Look Back
Kiyotaka Oshiyama – 2024
Un peu fatigué par les mondes parallèles usés jusqu’à la corde et dont Mamoru Hosoda et Makoto Shinkai se font les chantres jusqu’à la nausée dans de coûteux films, je me suis lancé dans le visionnage de ce Look Back (adapté d’un court manga de Tatsuki Fujimoto, l’auteur de Chainsaw Man) en espérant une brièveté et une simplicité rafraîchissantes. Bingo ! Le film possède ces deux qualités, et même si, une nouvelle fois, on a droit à une histoire de réalités parallèles, au moins cette thématique est-elle assez discrète pour ne pas saouler. Elle se situe en fait dans la dernière partie et, sans trop en dire non plus, n’apparaît pas comme essentielle pour dénaturer le sens du l’intrigue entièrement axée sur une question : pourquoi dessiner ? Et, plus généralement, pourquoi pratiquer un art ?
En fait, ce métrage est dans le prolongement de deux autres excellents films d’animation japonais sortis plus tôt dans l’année, à savoir Blue Giant et Slam Dunk : The First, pour ce dernier évidemment axé sur la pratique d’un sport. Dans les trois cas y est question du dépassement de soi mais aussi du travail en équipe.
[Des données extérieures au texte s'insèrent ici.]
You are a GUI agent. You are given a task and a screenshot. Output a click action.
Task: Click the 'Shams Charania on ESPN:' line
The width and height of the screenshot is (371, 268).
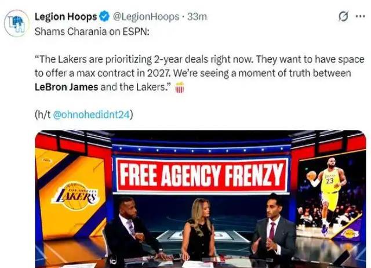click(x=92, y=31)
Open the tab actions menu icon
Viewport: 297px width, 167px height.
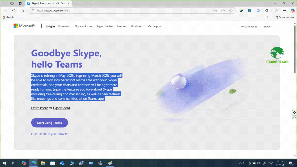[20, 3]
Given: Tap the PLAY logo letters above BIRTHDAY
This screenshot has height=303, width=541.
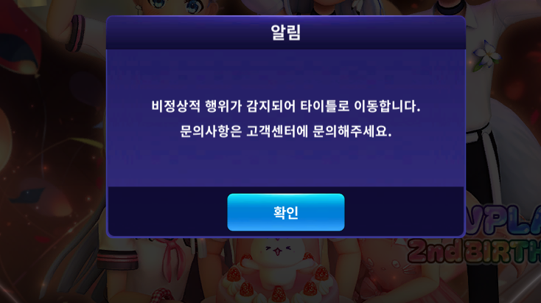Looking at the screenshot, I should click(503, 221).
Ici, donnons en quelques mots l’histoire de Look Back :
Une écolière, Fujino, a un petit talent pour créer des strip mangas qu’elle publie dans le journal de son école. Mais un jour, elle entre en concurrence avec Kyômoto, une gamine mal dans sa peau obligée de rester chez elle. Surprise ! Fujino, qui croyait être une artiste, une vraie, s’aperçoit qu’elle n’est rien en comparaison. Elle redouble alors d’efforts pour atteindre le même niveau de sa concurrente, voire la dépasser. En vain. Elle décide alors de laisser tomber le dessin, jusqu’au jour où, faisant la rencontre avec Kyômoto qui lui avoue qu’elle a toujours vénéré ses œuvrettes, elle décide de s’adonner de nouveau au dessin, cette fois-ci avec Kyômoto comme assistante experte en arrière-plans. Elles se font publier et, des années après, juste après le lycée, se voient offrir la possibilité d’être sérialisées par un prestigieux magazine. Problème : Kyômoto préfère abandonner le manga pour tenter sa chance aux Beaux-Arts…
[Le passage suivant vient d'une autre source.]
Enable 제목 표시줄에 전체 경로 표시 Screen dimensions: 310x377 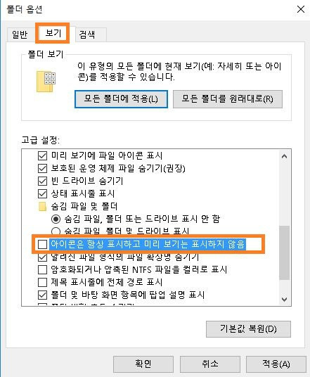click(43, 282)
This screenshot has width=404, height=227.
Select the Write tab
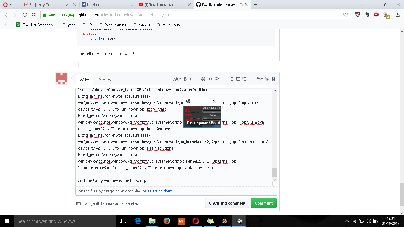click(x=85, y=80)
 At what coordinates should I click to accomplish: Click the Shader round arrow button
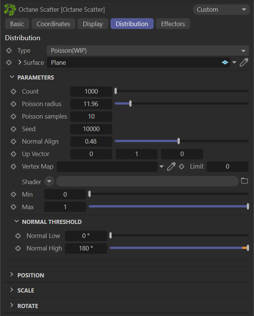point(49,181)
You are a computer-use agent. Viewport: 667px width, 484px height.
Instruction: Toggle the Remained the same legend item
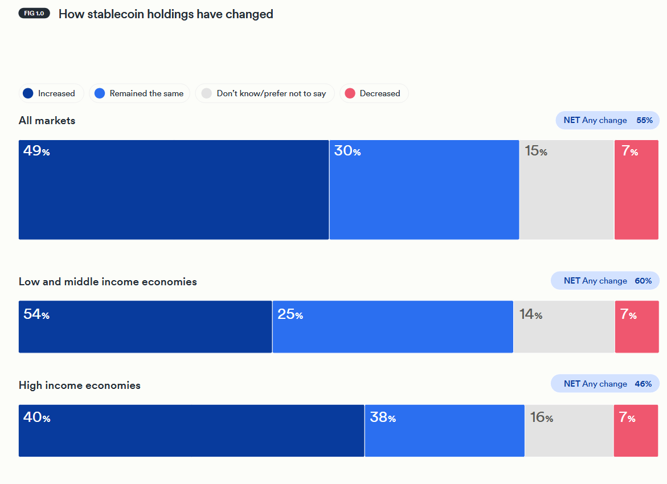[140, 93]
Une énième histoire d’amitié donc, mais histoire qui n’a rien de mièvre. Une histoire de plus joliment animée et graphiquement irréprochable. On n’est pas non plus dans le photoréalisme de Shinkai, et c’est tant mieux. La poésie y est discrète, avec parfois de très jolis moments, je pense notamment à cette retranscrivant la magnifique double page du manga où l’on voit Fujino danser sous la pluie.
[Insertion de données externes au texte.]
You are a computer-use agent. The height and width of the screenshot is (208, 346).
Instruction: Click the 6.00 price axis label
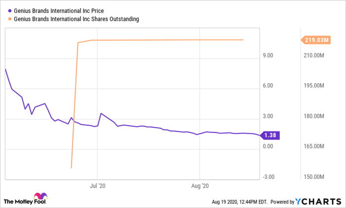[x=268, y=86]
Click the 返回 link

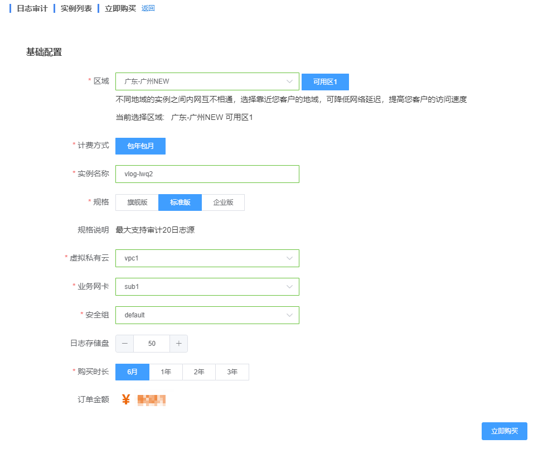pyautogui.click(x=148, y=8)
Mais surtout, une histoire traversée par les problématiques inhérentes au fait de devenir mangaka. Pas non plus un brûlot critique comme le Stand by me Kakuemon de Shuho Satô, ni une glorification béate et un peu malhonnête comme Bakuman. En fait, l’histoire laisse au lecteur/spectateur de choisir. Sérialisée, Fujino enchaîne les tomes d’un manga intitulé Sharkman (bien sûr un clin d’œil à Chainsaw Man) avant de le voir adapté en anime. Bref, c’est le début de la gloire. Mais est-elle heureuse pour autant ? Surtout, ce travail est-il nécessairement de plus grande valeur par rapport aux one shots réalisés en cohésion avec Kyômoto durant l’enfance et dont nous ne verrons que les titres et les illustrations d’ouverture ? On est tenté d’en douter tant le film peut être perçu comme un hommage à la fièvre créatrice des débuts, avant qu’une mécanisation de l’acte créateur et une certaine lassitude n’arrivent.
Et Fujino est-elle heureuse à passer ses journées dans son studio à dessiner, seule (elle est censée avoir des assistants mais nous ne les voyons jamais) ? Là aussi, la question ne trouvera pas de réponse franche. Mais un peu comme Dai Miyamoto face à son saxophone (Blue Giant), Ryota Miyagi devant un ballon de basket (Slam Dunk), Fujino a juste une réaction primaire devant son G-pen et sa feuille blanche : ces objets l’attirent et la pousse à créer, que les œuvres aient perdu leur sel originel ou non.
Vraiment une jolie découverte, qui fait souhaiter que ce réalisateur se voit confier d’autres projets de ce type et que Tatsuki Fujimoto sorte de Chainsaw man pour publier d’autres mangas comme Look Back.